* Assignment
Report, as a bare number, how many lines of the entries below contain "will".

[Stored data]

- Opening Delimiter -

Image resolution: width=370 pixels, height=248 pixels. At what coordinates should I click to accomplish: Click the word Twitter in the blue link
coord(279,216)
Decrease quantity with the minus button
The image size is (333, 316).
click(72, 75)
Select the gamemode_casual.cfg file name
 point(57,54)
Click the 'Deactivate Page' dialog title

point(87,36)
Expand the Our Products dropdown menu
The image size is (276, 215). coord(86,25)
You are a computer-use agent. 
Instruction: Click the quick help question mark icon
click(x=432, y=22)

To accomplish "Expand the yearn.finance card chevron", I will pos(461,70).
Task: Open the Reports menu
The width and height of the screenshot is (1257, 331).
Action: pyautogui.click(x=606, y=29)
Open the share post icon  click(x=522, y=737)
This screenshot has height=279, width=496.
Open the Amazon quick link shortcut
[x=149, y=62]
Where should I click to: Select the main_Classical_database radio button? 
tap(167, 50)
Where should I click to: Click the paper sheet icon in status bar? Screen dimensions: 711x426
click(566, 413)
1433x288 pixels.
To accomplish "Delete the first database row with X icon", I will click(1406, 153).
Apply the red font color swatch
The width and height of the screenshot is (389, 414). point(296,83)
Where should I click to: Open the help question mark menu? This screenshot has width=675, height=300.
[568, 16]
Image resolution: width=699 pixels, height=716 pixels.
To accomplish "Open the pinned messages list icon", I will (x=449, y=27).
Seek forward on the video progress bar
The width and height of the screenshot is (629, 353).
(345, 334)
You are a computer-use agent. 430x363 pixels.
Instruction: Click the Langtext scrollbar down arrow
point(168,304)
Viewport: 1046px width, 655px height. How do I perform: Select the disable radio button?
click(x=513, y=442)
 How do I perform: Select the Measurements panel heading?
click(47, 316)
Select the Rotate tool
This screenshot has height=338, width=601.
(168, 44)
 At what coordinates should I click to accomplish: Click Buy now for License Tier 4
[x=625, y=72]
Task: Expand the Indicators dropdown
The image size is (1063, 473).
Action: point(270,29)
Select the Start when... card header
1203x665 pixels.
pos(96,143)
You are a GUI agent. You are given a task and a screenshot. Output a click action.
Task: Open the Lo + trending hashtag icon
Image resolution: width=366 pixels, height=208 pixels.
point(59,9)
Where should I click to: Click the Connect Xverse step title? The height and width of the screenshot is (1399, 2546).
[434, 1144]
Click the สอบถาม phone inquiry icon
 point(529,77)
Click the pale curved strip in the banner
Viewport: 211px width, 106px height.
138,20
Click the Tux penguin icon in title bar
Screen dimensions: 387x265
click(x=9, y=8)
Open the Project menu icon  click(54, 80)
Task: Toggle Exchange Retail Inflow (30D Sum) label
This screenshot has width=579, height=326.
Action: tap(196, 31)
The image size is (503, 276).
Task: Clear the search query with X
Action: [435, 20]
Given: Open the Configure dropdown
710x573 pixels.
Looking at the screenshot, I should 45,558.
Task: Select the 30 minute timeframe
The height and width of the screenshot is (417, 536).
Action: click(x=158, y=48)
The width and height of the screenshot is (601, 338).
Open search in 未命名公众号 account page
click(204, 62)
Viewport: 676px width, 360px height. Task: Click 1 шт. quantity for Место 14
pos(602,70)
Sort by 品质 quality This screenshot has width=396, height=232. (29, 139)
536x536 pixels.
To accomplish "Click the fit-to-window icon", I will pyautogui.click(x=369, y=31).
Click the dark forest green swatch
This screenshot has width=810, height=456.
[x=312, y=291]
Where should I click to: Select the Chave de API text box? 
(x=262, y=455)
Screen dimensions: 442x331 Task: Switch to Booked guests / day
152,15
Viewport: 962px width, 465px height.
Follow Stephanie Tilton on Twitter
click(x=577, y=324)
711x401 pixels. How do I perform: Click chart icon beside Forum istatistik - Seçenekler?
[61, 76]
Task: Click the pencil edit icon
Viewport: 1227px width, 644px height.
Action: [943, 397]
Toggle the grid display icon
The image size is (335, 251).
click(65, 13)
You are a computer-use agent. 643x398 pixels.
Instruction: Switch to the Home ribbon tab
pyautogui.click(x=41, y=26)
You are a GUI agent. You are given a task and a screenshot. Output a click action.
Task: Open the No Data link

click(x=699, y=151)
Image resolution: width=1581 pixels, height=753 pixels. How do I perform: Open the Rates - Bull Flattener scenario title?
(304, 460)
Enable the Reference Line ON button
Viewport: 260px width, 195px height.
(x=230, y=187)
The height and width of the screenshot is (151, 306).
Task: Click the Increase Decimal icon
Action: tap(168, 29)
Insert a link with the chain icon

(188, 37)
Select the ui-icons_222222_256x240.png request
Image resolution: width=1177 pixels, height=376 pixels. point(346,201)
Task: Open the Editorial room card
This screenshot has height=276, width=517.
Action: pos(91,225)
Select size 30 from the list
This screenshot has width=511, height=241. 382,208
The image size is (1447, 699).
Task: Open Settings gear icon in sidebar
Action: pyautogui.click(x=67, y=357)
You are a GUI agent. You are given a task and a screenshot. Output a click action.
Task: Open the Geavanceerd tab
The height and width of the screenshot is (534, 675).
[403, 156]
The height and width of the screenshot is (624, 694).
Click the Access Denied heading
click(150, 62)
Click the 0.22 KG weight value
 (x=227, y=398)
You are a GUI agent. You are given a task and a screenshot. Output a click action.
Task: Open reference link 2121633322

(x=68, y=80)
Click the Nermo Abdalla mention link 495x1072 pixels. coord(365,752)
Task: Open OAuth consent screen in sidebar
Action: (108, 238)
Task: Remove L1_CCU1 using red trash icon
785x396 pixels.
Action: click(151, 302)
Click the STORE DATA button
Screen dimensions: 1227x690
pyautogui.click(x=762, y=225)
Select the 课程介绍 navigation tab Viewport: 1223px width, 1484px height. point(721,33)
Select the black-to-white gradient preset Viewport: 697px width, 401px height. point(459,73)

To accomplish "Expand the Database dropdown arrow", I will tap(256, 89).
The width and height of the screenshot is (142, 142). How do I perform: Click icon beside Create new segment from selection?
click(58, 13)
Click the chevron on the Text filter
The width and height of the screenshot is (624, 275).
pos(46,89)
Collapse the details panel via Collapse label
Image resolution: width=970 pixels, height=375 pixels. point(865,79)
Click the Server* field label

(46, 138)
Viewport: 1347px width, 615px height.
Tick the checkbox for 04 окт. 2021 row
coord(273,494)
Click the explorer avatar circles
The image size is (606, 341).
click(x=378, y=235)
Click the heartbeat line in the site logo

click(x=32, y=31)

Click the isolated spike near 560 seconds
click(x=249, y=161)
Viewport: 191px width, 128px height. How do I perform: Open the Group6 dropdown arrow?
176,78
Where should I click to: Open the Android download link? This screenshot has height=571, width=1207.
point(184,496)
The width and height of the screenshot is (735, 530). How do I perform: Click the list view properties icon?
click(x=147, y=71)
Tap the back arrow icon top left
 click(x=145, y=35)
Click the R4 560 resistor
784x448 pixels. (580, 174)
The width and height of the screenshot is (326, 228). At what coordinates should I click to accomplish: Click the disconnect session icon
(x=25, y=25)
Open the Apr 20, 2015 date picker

- Closing Delimiter -

* Task response
5